PALANGKA RAYA – Ketua Komisi III DPRD Provinsi Kalimantan Tengah (Kalteng), Sugiyarto, mendukung penuh terhadap dorongan Dinas Pendidikan (Disdik) terkait kebijakan sekolah gratis di wilayah Kalteng.

Namun ia menegaskan bahwa keberhasilan program tersebut harus ditopang oleh kolaborasi kuat lintas pemangku kepentingan.

Menurutnya, pendidikan tidak bisa dibebankan hanya kepada pemerintah semata. Seluruh elemen, mulai dari pemerintah daerah, orang tua murid, tenaga pendidik, hingga dunia usaha, memiliki tanggung jawab bersama dalam memajukan pendidikan.

“Pendidikan ini urusan semua pihak. Mulai dari pemerintah pusat, pemerintah daerah, orang tua murid, dan dunia usaha memiliki kewajiban untuk mensukseskan,” ungkapnya, Senin (2/2/2026).

Artinya lanjut Sugiyarto, sebagai langkah nyata maka pihak-pihak yang memiliki kelebihan bisa memberikan subsidi silang kepada masyarakat berpenghasilan menengah ke bawah

Skema subsidi silang tersebut penting agar program sekolah gratis benar-benar dapat dirasakan manfaatnya oleh seluruh peserta didik. Khususnya di daerah pedalaman yang masih menghadapi banyak keterbatasan.

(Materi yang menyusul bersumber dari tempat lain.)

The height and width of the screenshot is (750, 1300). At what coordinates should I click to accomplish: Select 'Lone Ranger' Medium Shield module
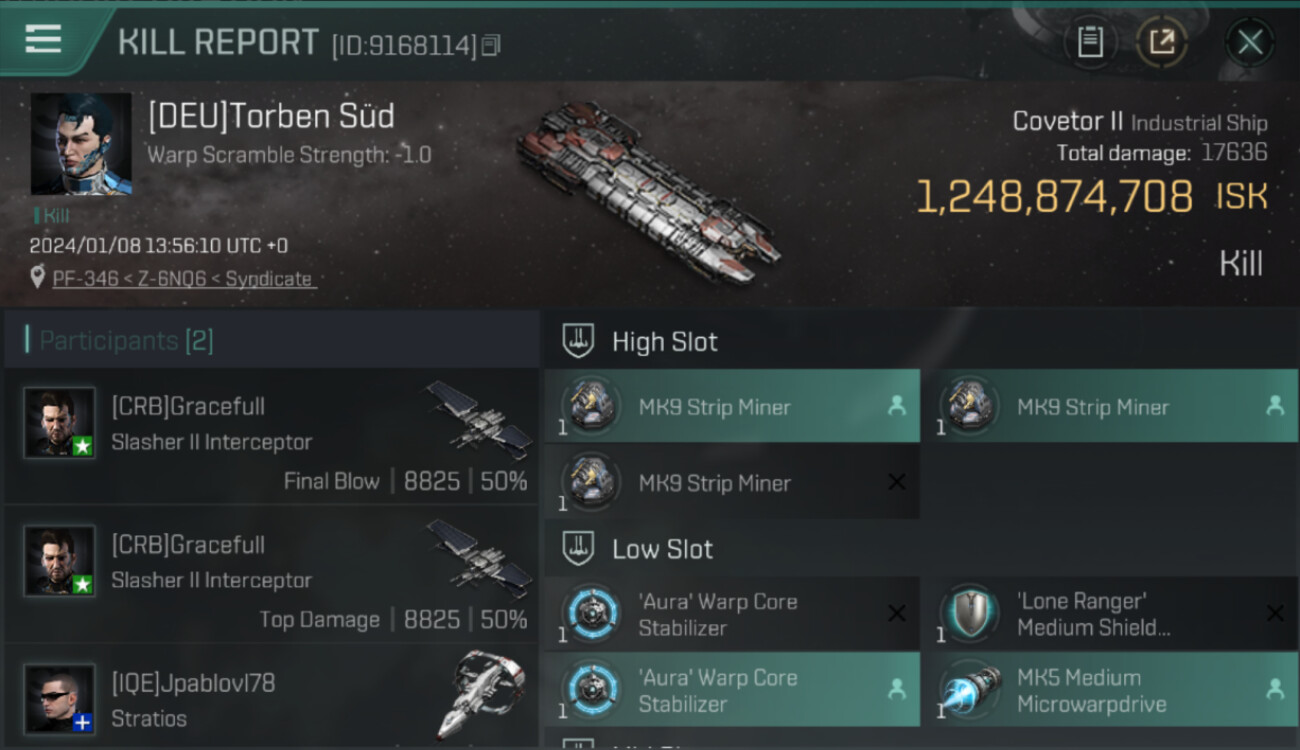tap(1110, 614)
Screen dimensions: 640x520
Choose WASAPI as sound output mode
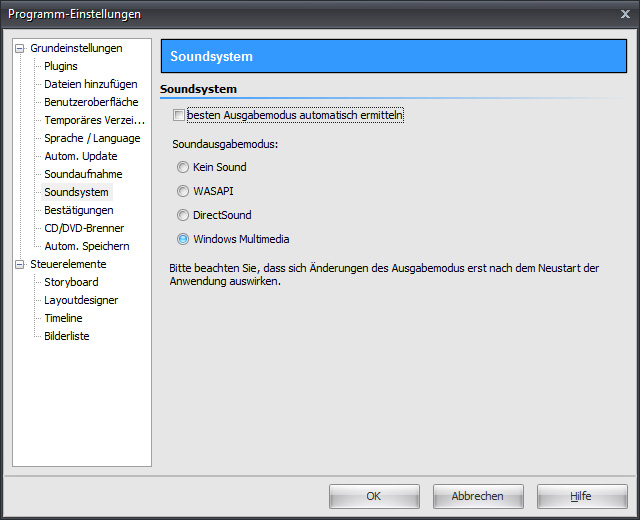(183, 191)
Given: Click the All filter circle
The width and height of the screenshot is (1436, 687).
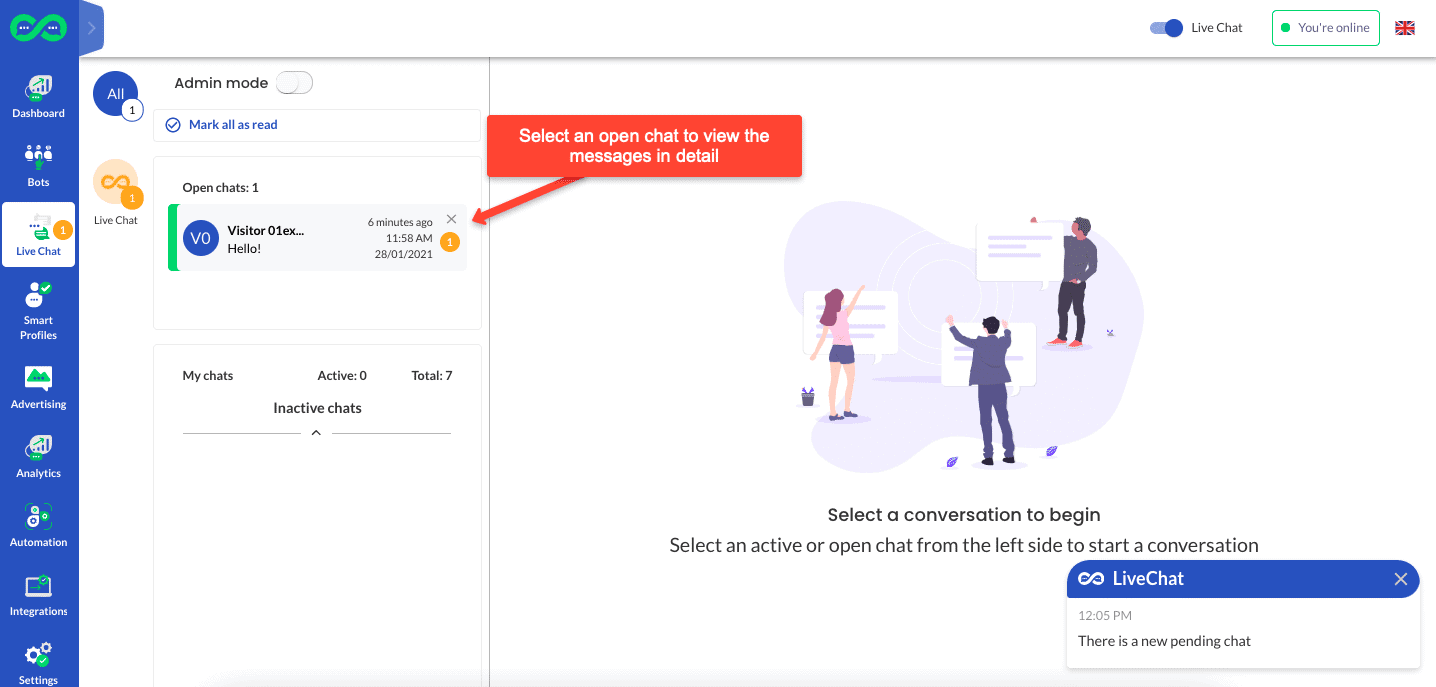Looking at the screenshot, I should pyautogui.click(x=115, y=93).
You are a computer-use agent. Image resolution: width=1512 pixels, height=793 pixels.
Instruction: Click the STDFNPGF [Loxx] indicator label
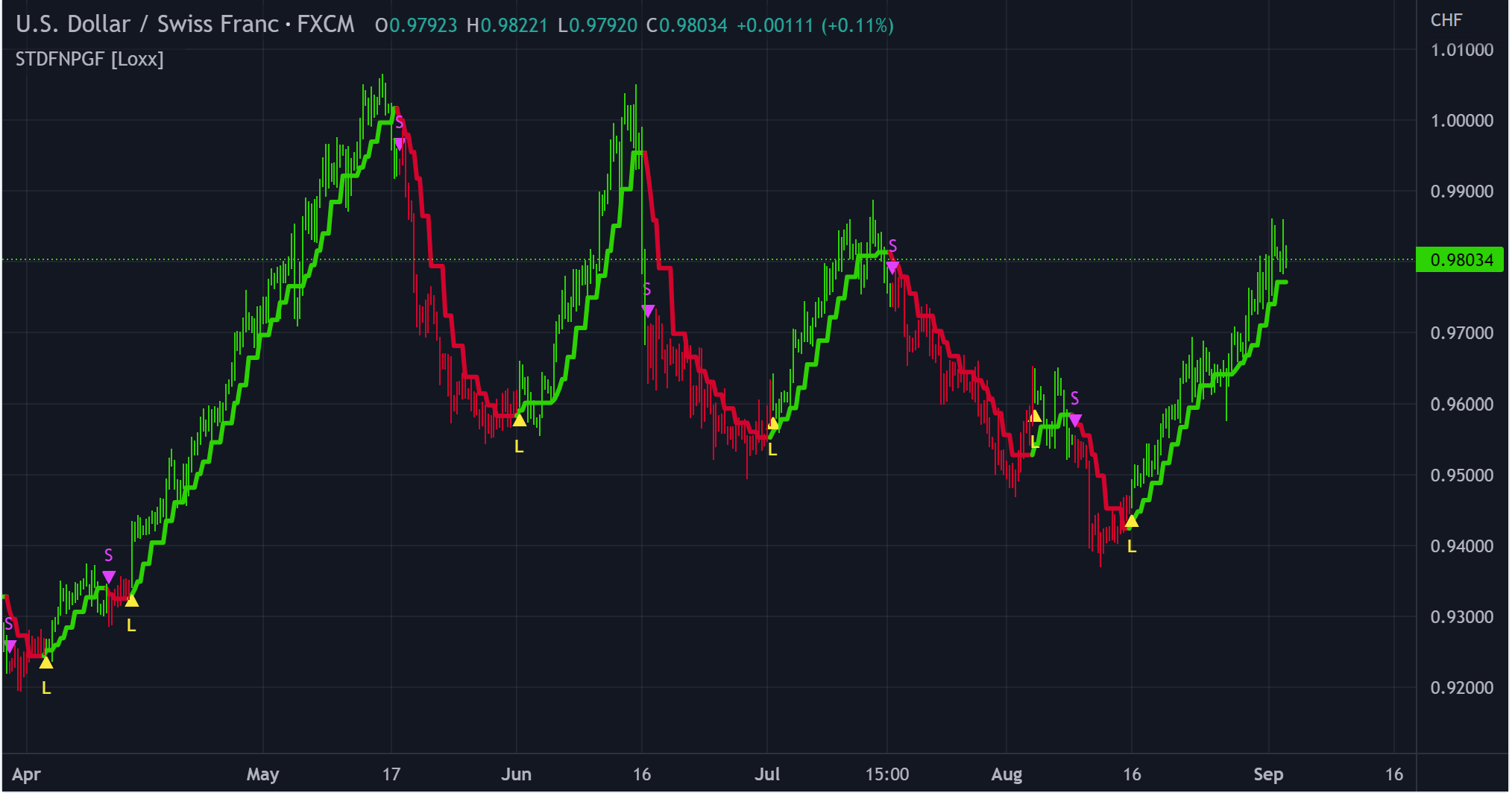point(89,59)
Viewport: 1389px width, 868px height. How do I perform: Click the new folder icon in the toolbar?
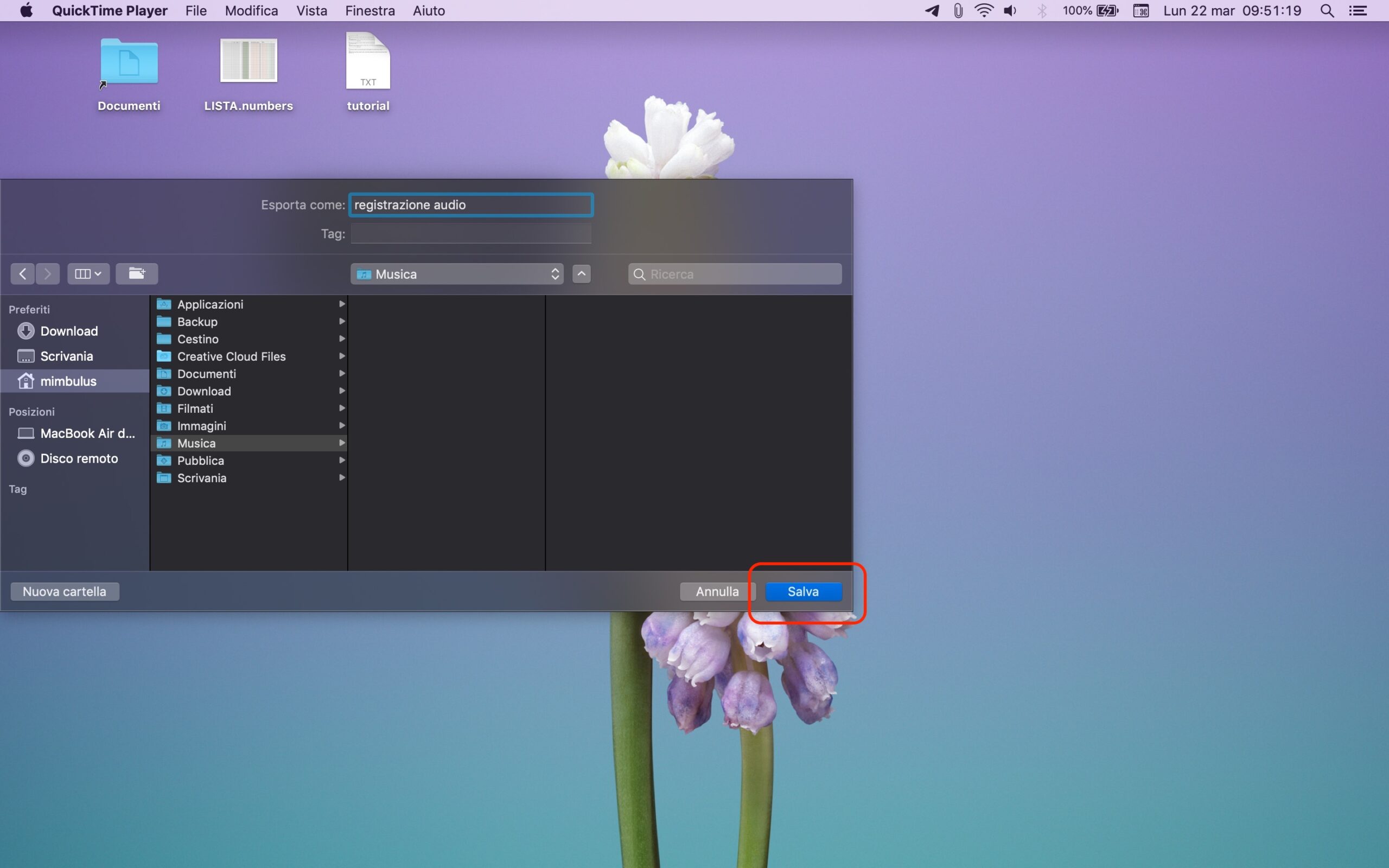(137, 274)
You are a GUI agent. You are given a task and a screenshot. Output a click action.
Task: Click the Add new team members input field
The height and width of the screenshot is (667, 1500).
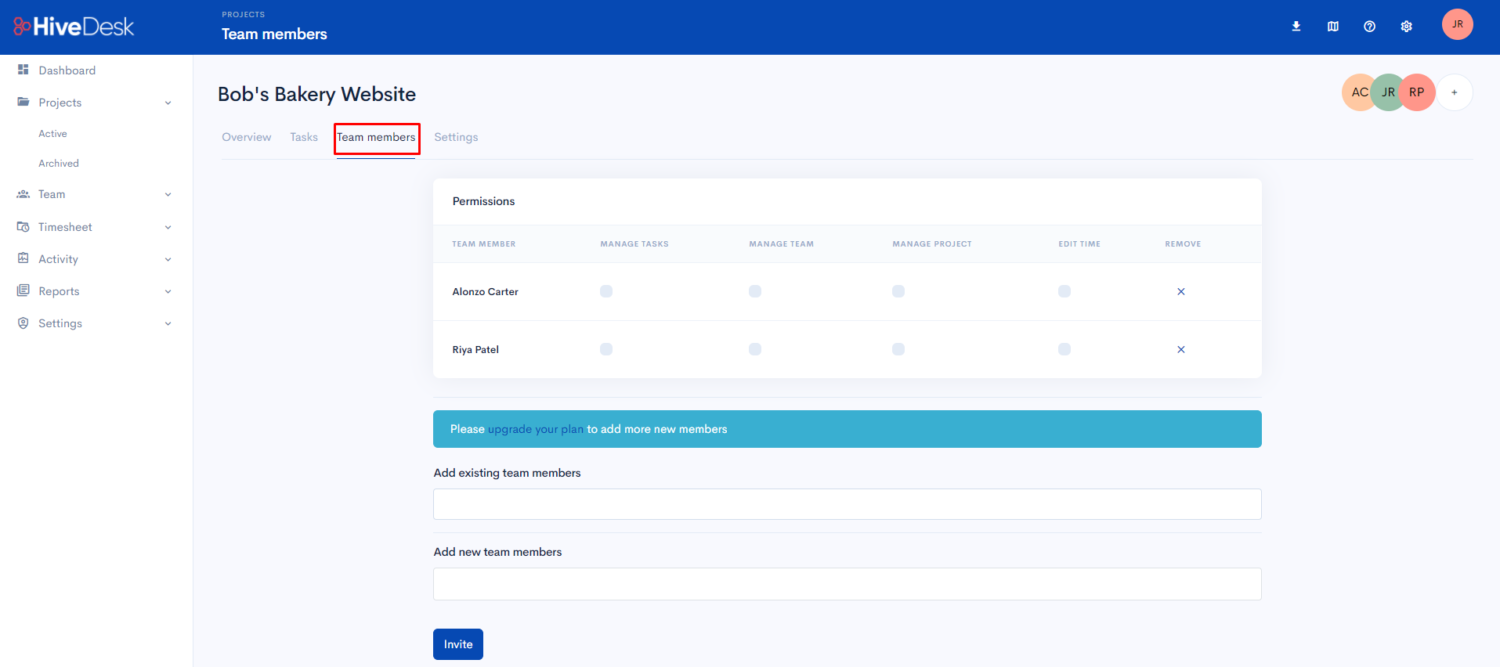(x=846, y=583)
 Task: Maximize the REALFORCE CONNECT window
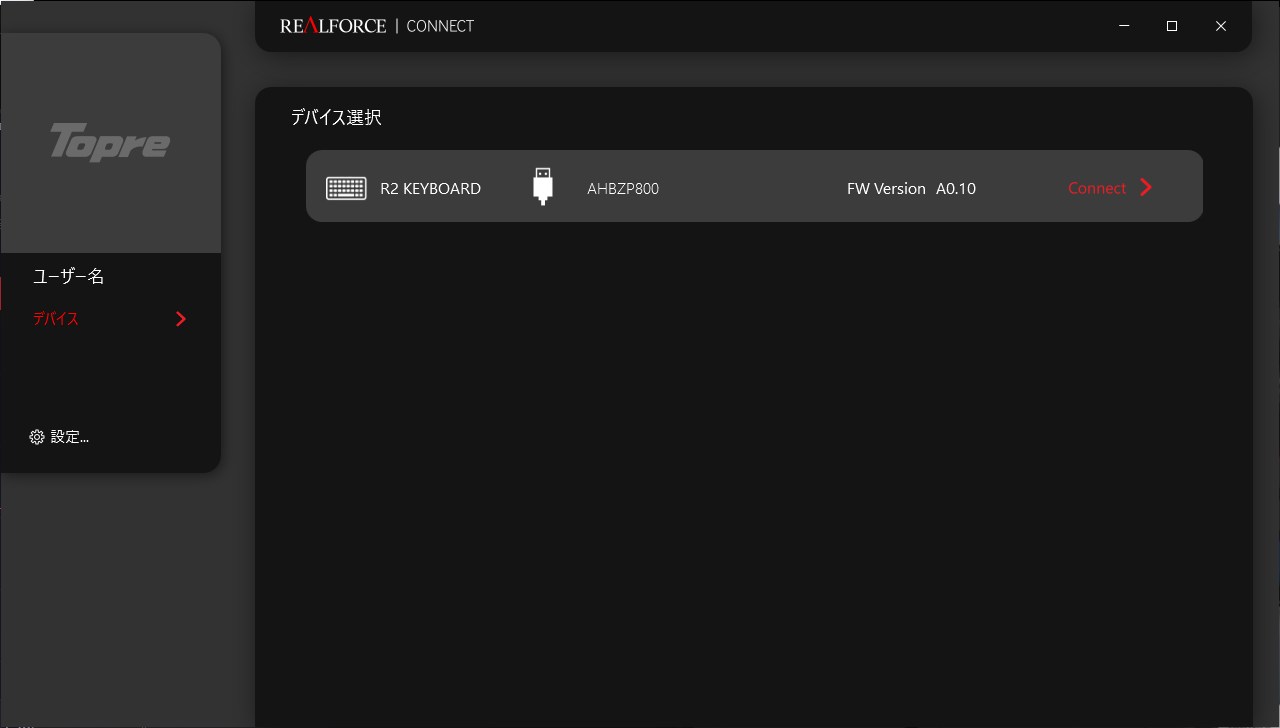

Disisi lain Sugiyarto menyoroti masih minimnya jumlah guru yang sesuai dengan kompetensi di wilayah pedalaman. Kondisi ini ungkap dia perlu mendapat perhatian serius melalui koordinasi yang baik antara komite sekolah, kepala sekolah, pengawas sekolah, serta pengawasan dari Disdik.

“Semua itu harus dikoordinir dengan baik dan diawasi dinas pendidikan, supaya subsidi silang dari yang mampu kepada yang tidak mampu bisa benar-benar dirasakan oleh semua pihak,” tegasnya.

Selain sumber daya manusia, legislator dari Daerah Pemilihan (Dapil) III Kabupaten Lamandau, Kotawaringin Timur dan Sukamara ini menekankan adanya pemerataan pemanfaatan teknologi pendidikan. Disebutkan, akses dan penggunaan teknologi tidak boleh hanya terpusat di wilayah perkotaan, tetapi juga harus dipacu di daerah pedesaan.

“Guru-guru di pedesaan perlu ditingkatkan kemampuannya melalui pelatihan pendidikan, kursus, dan pengembangan kompetensi lainnya agar mampu mengikuti perkembangan teknologi saat ini,” katanya.

Sugiyarto juga menyoroti kondisi infrastruktur sekolah. Ia menyebut masih banyak sekolah, baik di pedalaman maupun di perkotaan, yang bangunannya telah berusia lebih dari dua dekade dan membutuhkan rehabilitasi.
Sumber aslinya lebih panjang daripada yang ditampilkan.